The tale of a double-donut and a redox plugin

Details

Supervisors

Collet, Jean-François

Faculty

Faculté de pharmacie et des sciences biomédicales

Degree label

Master [120] en sciences biomédicales, à finalité approfondie

Abstract

Hsp60 chaperonins are ATP-dependent molecular machines that assist the folding of proteins. Those chaperonins are ubiquitous and are found in all three domains of life. The Hsp60 chaperonin present in Escherichia coli is GroEL; GroEL has been extensively studied since the 1960’s. GroEL functions in cooperation with its co-chaperone GroES; both proteins are essential. Much of the current knowledge on chaperonin-assisted protein folding comes from the work carried out using the GroEL-ES machinery. Yet, several questions regarding how GroEL assist protein folding remain unanswered, such as how GroEL refolds its substrates, or what are the molecular features that make a polypeptide dependent on GroEL for folding. It is also unknown how GroEL deals with endangered substrates. Indeed, unfolded polypeptides can be oxidatively damaged before they reach GroEL, in particular polypeptides that carry sensitive-cysteines residues, which raises the question of how GroEL can assist their folding. CnoX, the first member of the chaperedoxin family, is a protein that combines a redox-protective and a chaperone function. CnoX was recently identified as the first chaperone able to transfer its substrates to GroEL. In addition, unpublished data from my host lab identified CnoX as a protein forming a stable complex with GroEL. This discovery challenges the accepted view that GroEL-ES works in isolation and supports a model in which CnoX functions as a redox-quality control plugin for GroEL. The main purpose of my master thesis was the validation of the CryoEM structure of the GroEL-CnoX complex recently obtained by my host lab.

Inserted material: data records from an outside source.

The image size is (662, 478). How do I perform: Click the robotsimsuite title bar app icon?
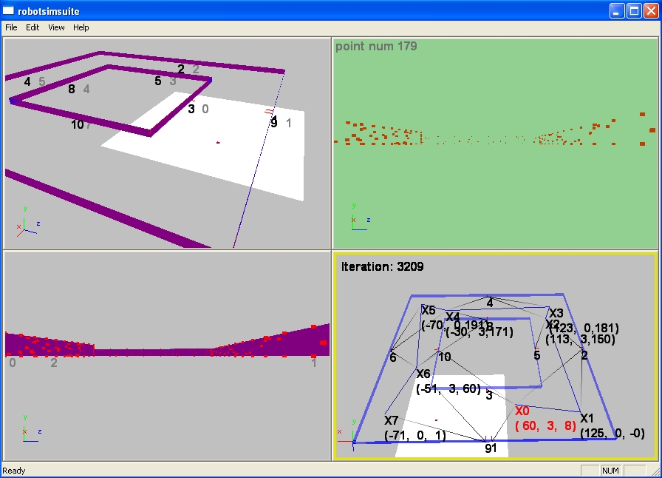coord(8,11)
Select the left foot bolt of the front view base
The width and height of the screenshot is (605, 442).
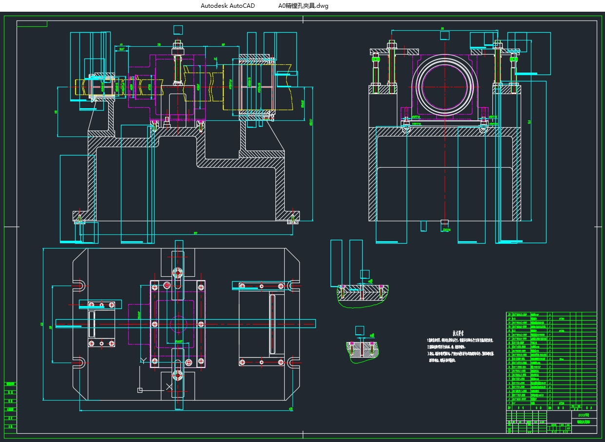click(79, 218)
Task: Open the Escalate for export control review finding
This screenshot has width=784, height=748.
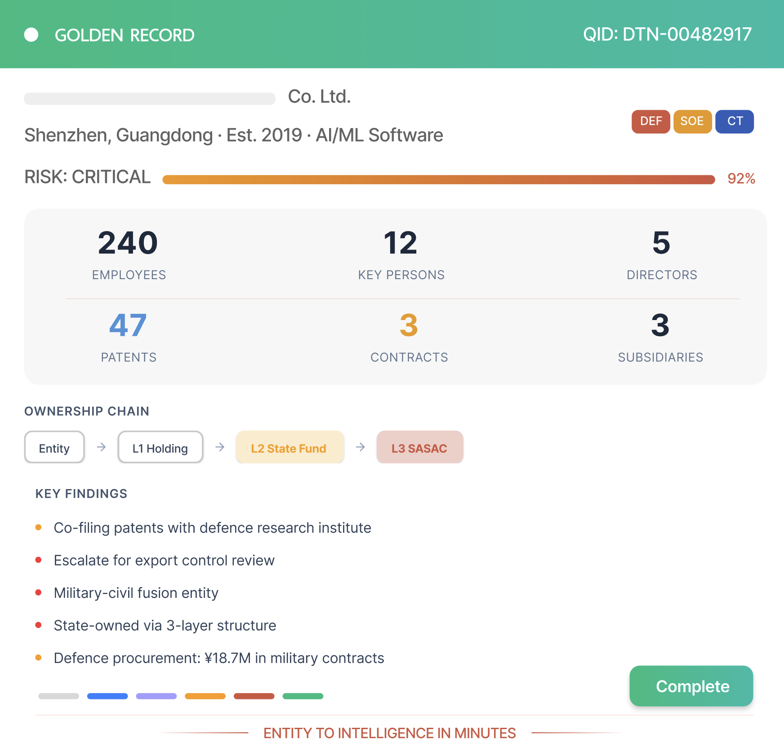Action: [x=164, y=560]
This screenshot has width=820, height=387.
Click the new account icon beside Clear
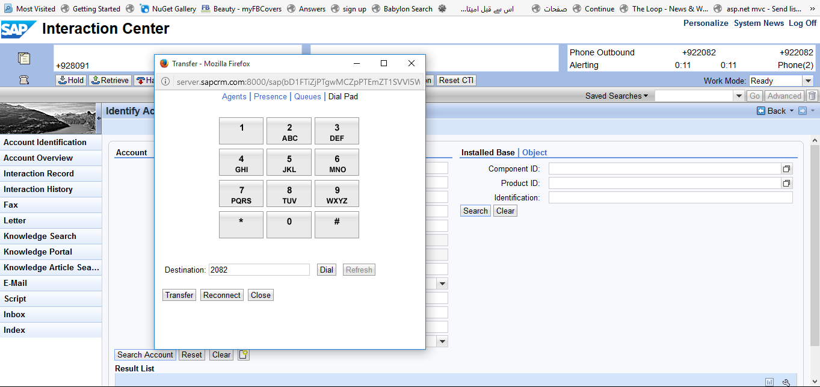pyautogui.click(x=243, y=355)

To this end, I used biomolecular and biochemical techniques such as site-directed mutagenesis, co-immunoprecipitation, gel filtration chromatography and western blotting. I engineered several variants of GroEL with mutations in the binding interface with CnoX and tested their ability to interact with CnoX. This method allowed us to identify two GroEL variants with decreased affinity for CnoX. These variants were analyzed to determine whether they maintain their structural integrity and functionality. Altogether, these experiments allowed us to confirm the zone of interaction between GroEL and CnoX as observed in the CryoEM structure.